Dr. Kuntal Misra from Aryabhatta Research Institute of Observational Sciences (ARIES), Nainital, an autonomous institute of the Department of Science & Technology, along with significant contributions from national and international collaborators, carried out observations of the afterglow from GRB 190114C spanning over nearly 140 days after the burst. The paper has been published in Monthly Notices of the Royal Astronomical Society (MNRAS).

The optical observations of the afterglow from GRB 190114C were carried out with the Growth India Telescope (GIT), Himalayan Chandra Telescope (HCT) (both located in Hanle, Leh, India), and Devasthal Fast Optical Telescope (DFOT, located in Devasthal, Nainital, India) as well as with upgraded Giant Meter wave Radio Telescope (u-GMRT, located in Khodad, Pune, India), Australia Telescope Compact Array (ATCA, located in New South Wales, Australia) and the Atacama Large Millimeter Array (ALMA, located in Atacama Desert, Chile).

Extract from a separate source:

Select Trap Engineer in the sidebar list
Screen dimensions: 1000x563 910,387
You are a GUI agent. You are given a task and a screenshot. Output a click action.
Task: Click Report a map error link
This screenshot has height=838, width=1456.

Detailed modelling of the afterglow using multi-band data indicates that the parameters describing the fraction of energy in electron population and magnetic field are evolving with time and not constant as generally seen in GRBs. The scientists suggested that the evolution of these parameters, at early times, may play a role in producing the bright TeV emission.

 

Figure 1: Multi-band lightcurves of the afterglow of GRB 190114C from X-ray to the radio/mm bands.

 

Figure 2:  Left: GRB 190114C afterglow in the observer frame indicating it as one of the brightest known afterglows at early times. Right: Afterglows shifted to the z=1 frame indicating that the afterglow of GRB 190114C is of average nature at early times.

 

Figure 1 shows the multi-band light curves of the afterglow of GRB 190114C. The X-ray luminosity of the afterglow of GRB 190114C is similar to the majority of the GRB population. On the other hand, in optical bands, at early times, the afterglow of GRB 190114C is one of the brightest detected so far, observationally despite the high line-of-sight extinction. However, when the light curves are shifted to z=1 frame, GRB 190114C afterglow is seen to be of only average luminosity initially and mirroring the results found in X-rays (Figure 2).

 

Publication link: https://doi.org/10.1093/mnras/stab1050

Comments are closed.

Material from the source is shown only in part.